EXERCISE PASSAGE
########################################

EN     IT

15023 - Industrie agrarie

DAFNE - SCIENZE AGRARIE E AMBIENTALI (L-25)



Course held in a.y.

2025/2026


Course objectives

1) Knowledge and understanding Acquisition of knowledge concerning the main processes and products of food processing, with particular emphasis on issues related to technologies/biotechnologies for raw material processing, plant and animal origin. Understanding of the biotechnological and conservation function of fermentative microorganisms (lactic/acetic bacteria and yeasts). Knowledge of physical and chemical conservation processes. 2) Applying knowledge and understanding The class objective is to enable students to put into practice the knowledge they have gained about the quality and hygiene-health needs of food. The students' acquired learning must allow them to manage processing plants autonomously, modifying process parameters using qualitative evaluation of the product conducted on the road. 3) Making judgements The course aims to provide tools for data collection and interpretation to: i) assess, analyze and conduct the processing of the raw material; ii) identify and manage critical points in the process through appropriate corrective and stabilization actions; iii) To frame the quality level of the finished food in the function of the main analytical and organoleptic parameters 4) Communication skills The student must learn a technical language to communicate information, ideas, problems, and solutions to experts and non-specialists in food technologies. 5) Learning skills The knowledge acquired provides the student with the necessary tools to achieve a reasonable degree of autonomy and integrate into a working environment that is constantly evolving. This objective is achieved through lectures, laboratory exercises, and visits to companies in the sector.


Prerequisites

Basic knowledge of chemical and biochemical disciplines is required.


References

Nothing


Course syllabus

1) General concepts (0,25 ECTS);
2) Industry of vegetable-based oils and fats (1,75 ECTS): i) from olives to oil, extraction technology, discontinuous and continuous methods, qualitative and regulatory aspects, the oils classification ii) extraction of oil from seeds: seed preparation and extraction technology. Refining of crude oil, iii) the margarine industry.
3) Dairy industry (2 ECTS): i) physico-chemical milk composition. Lactose (solubility, sweetening, crystallization, fermentation). Lipid fraction (fat globule structure and technological functionality). Proteins (classification and functional characteristics); ii) drinking milk, pasteurization, sterilization and other treatments; iv) rennet cheese-making process, rennet biochemical properties, cheese-making phases, influence of raw material and technology on the cheese-making process; V) production of milk derivatives (cream, butter, yogurt); vi) management and opportunities of dairy by-products
4) Wine industry (2 ECTS): i) classification of alcoholic beverages, ii) biochemistry of the winemaking process, notes on red and white winemaking; iii) sparkling wine, classic and Charmat methods.


Texts and materials

Cabras, P., & Martelli, A. (2004). Chimica degli alimenti (Vol. 1, pp. 1-731). Piccin.


Attendance

Attendance at classes is not mandatory. However, considering that the teaching will be organized to ensure the centrality of the student's active role, participation in the lessons is strongly recommended.


Methods of assessment

The examination is in oral form. The assessment is expressed in the thirtieth with the possibility of honours. The exam is passed with a minimum vote of 18/30.
The student is assessed based on their knowledge of the course content, ability to analyze and summarise the topics covered, propensity to make interdisciplinary links, and use of correct scientific and technical language.

########################################

[Data items]
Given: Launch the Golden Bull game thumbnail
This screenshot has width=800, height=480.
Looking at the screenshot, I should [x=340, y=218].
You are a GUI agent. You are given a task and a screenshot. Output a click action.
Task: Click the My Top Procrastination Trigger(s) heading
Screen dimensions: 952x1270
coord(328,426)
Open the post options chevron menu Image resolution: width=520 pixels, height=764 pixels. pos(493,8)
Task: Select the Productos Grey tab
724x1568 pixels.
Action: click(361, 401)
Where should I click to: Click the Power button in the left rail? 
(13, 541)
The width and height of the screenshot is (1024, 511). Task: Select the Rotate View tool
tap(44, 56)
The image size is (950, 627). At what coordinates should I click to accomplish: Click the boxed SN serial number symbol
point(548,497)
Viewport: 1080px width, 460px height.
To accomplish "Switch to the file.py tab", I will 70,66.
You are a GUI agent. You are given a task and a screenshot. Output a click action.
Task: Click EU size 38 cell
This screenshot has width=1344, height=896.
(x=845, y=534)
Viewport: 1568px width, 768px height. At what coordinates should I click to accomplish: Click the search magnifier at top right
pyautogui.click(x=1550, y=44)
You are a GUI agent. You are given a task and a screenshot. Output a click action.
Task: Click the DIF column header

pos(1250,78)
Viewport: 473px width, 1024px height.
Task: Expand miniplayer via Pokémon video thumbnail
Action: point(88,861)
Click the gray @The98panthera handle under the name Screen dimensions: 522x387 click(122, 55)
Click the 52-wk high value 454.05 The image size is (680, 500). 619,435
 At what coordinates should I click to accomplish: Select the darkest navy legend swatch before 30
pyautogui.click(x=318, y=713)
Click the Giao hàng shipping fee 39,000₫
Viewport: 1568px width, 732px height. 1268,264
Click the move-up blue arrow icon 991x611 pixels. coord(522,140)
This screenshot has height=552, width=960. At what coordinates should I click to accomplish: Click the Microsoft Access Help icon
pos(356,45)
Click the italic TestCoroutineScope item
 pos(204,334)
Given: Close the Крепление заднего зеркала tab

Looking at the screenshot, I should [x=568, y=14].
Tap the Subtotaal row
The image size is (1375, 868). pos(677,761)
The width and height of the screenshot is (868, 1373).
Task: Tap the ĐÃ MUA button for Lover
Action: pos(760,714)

########################################

QUESTIONS TO ANSWER
A: Do these statements agree with the course description? Answer each with yes or no and quote the words that decide it. (i) Attendance at classes is mandatory. (ii) The examination is oral. (iii) The dairy industry part of the syllabus carries 2 ECTS.
B: Transcribe the stretch of the course description from "Attendance at classes" through "and technical language.".

SOLUTIONS TO THE EXERCISE
A:
(i) No: "Attendance at classes is not mandatory."
(ii) Yes: "The examination is in oral form."
(iii) Yes: "3) Dairy industry (2 ECTS)"

B:
Attendance at classes is not mandatory. However, considering that the teaching will be organized to ensure the centrality of the student's active role, participation in the lessons is strongly recommended.


Methods of assessment

The examination is in oral form. The assessment is expressed in the thirtieth with the possibility of honours. The exam is passed with a minimum vote of 18/30.
The student is assessed based on their knowledge of the course content, ability to analyze and summarise the topics covered, propensity to make interdisciplinary links, and use of correct scientific and technical language.